Im Coaching äussern junge Führungskräfte oft das Bedürfnis nach klaren Rezepten in der Führung. Dies ist verständlich, möchten sie doch möglichst keine Fehler machen. Die vielen vorhandenen Führungstheorien bieten allerdings wenig Hilfe; vor allem auch deshalb nicht, weil die Persönlichkeit der Führungskraft selten Teil der Betrachtungen ist.
Einige Theorien sehen bestimmte Verhaltensweisen oder Persönlichkeitsmerkmale als Voraussetzung für Führungserfolg, zum Beispiel Charisma – was immer man darunter verstehen mag.
Andere Ansätze sehen Führungserfolg auch von den Rahmenbedingungen abhängig, in denen sich Vorgesetzte und Mitarbeitende befinden: persönliche Beziehung, Aufgabenstruktur oder Positionsmacht. Selten wird davon gesprochen, dass unterschiedliche Führungsstile zum Erfolg führen können und dass diese von der Persönlichkeit der Führungskraft abhängen.
Persönlicher Führungsstil
Dabei scheint mir naheliegend, dass eine begeisterungsfähige, extravertierte, selbstbewusste Vorgesetzte in der identischen Situation mit den gleichen Mitarbeitenden anders führen wird als eine zurückhaltende, introvertierte und selbstkritische Person. Aufgrund eines hartnäckigen Führungsstereotyps gemäss oben erwähnten Führungstheorien wird von vielen nur die erstgenannte Person für Führung als geeignet angesehen. Nicht diesem Stereotyp entsprechende Personen nehmen sich daher oft selbst aus dem Rennen um eine Führungsposition. Das ist bedauerlich.
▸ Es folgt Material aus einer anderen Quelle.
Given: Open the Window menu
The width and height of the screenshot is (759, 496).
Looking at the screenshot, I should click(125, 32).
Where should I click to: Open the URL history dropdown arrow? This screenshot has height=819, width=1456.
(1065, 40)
Wie man dieser Versuchung mit einem Schuss Humor begegnen kann, demonstrierte mir vor einigen Jahren eine Kundin: Elsa (Name geändert) wurde von ihrem Unternehmen eine Standortbestimmung bei mir offeriert.
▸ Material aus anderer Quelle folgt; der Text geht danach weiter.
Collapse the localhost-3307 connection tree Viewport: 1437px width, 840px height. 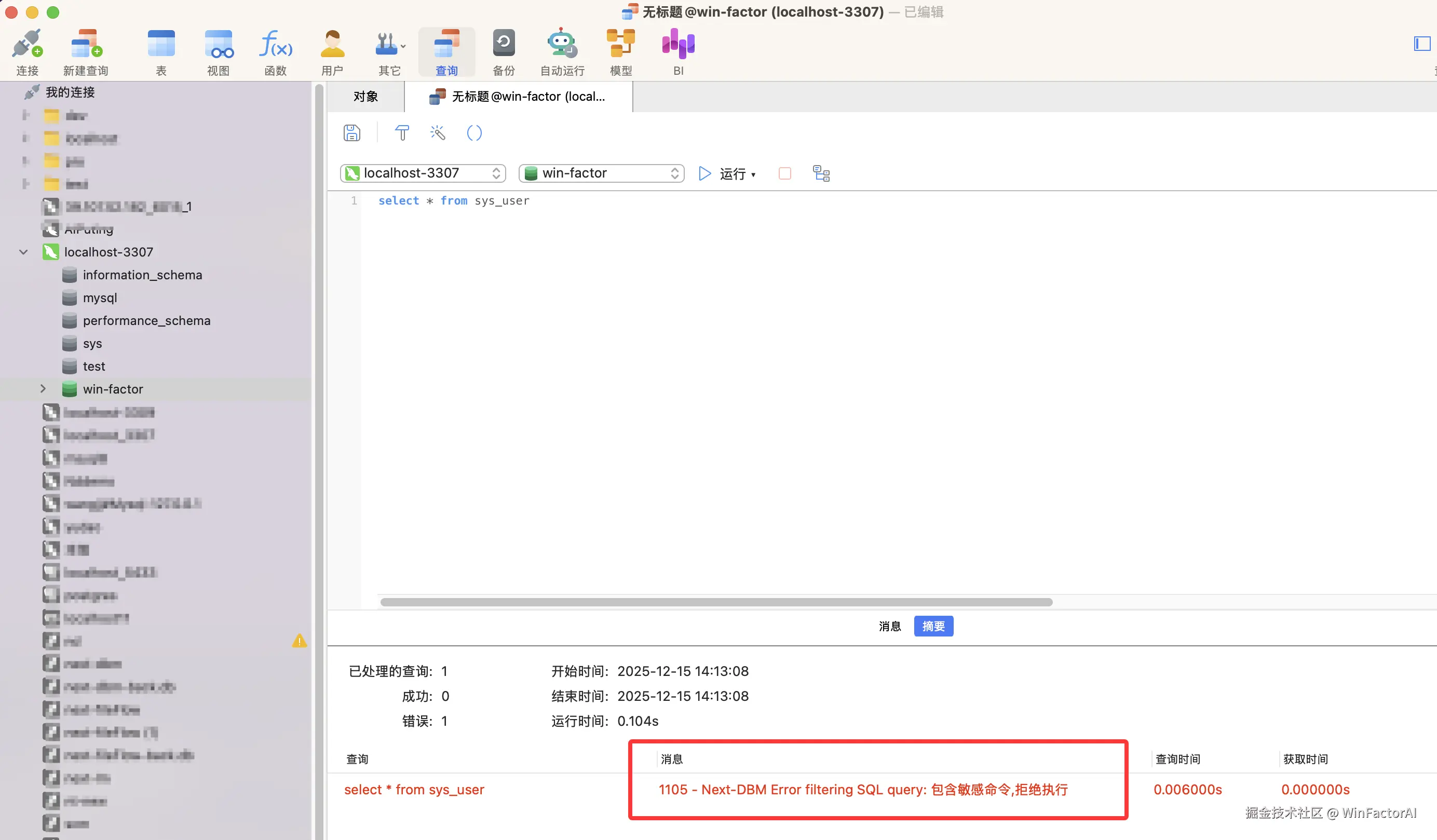pyautogui.click(x=23, y=251)
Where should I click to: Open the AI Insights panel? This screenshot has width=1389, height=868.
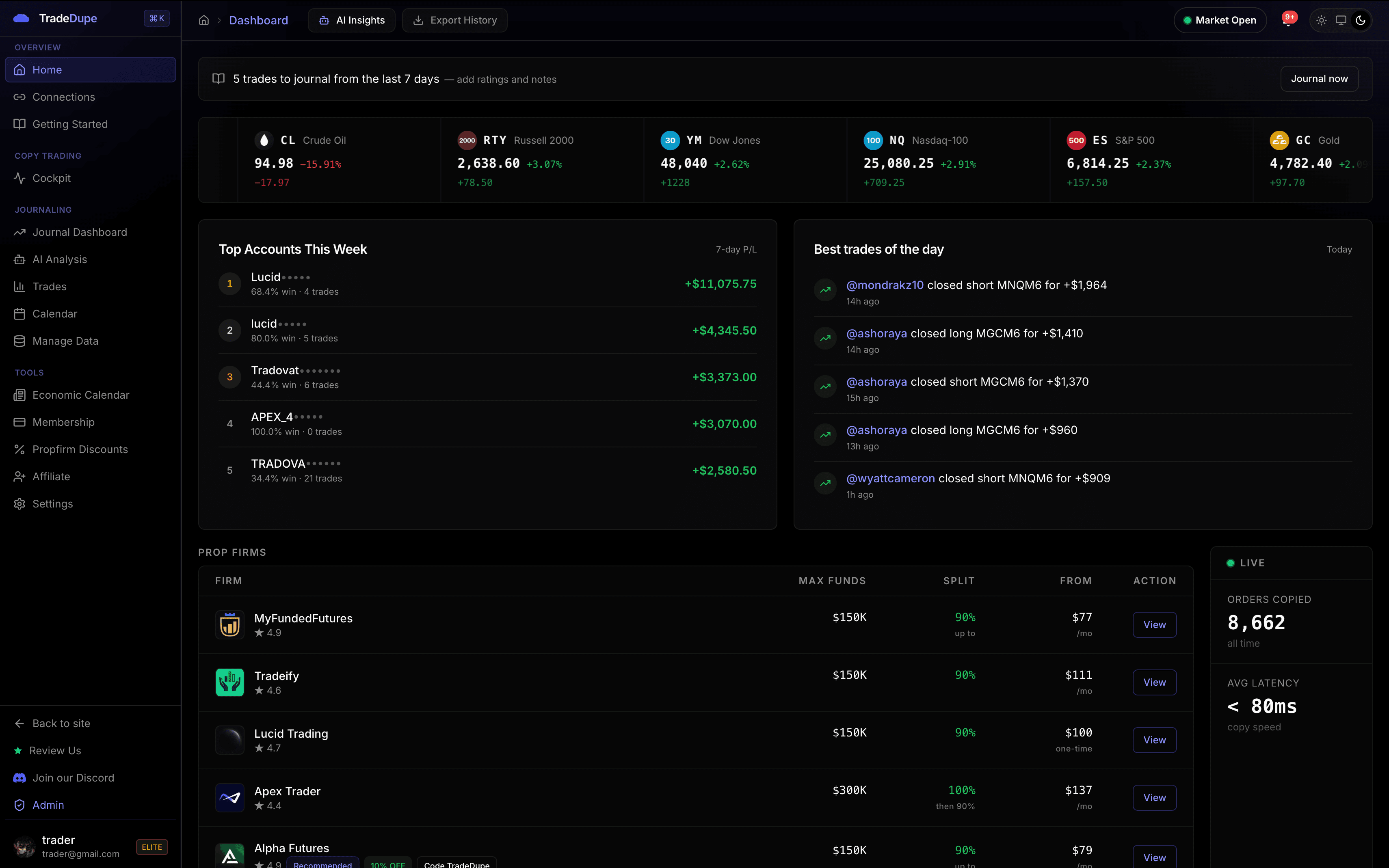click(351, 20)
Es hilft, sich nicht allzu ernst zu nehmen
In der Zeit unserer Zusammenarbeit erhielt sie unternehmensintern ein Angebot zur Übernahme ihrer ersten Führungsrolle. Wir haben daher die Persönlichkeitsanalyse erweitert um die Frage nach ihrem persönlichen Führungsstil. Das Ergebnis war eine Mischung aus natürlichen Führungsstärken aber auch Herausforderungen, an denen sie noch zu arbeiten hatte.
In unsere letzte Sitzung brachte Elsa ein kleines Booklet über sich selbst mit. Sie erzählte mir, dass sie sich ihrem Team vorstellen werde, indem sie ihnen diese «Gebrauchsanweisung» für den Umgang mit ihr präsentiere. Sie erläuterte darin zum Beispiel, dass sie als introvertierte
Person im Stress distanziert erscheinen könne, was nicht persönlich zu nehmen sein. Denn: wenn sie etwas störe, würde sie sich deutlich äussern – sie sei nämlich auch direkt. Dadurch könne sie in der Hitze des Gefechts auch mal übers Ziel hinausschiessen, worauf ihre Mitarbeitenden sie bitte ansprechen möchten.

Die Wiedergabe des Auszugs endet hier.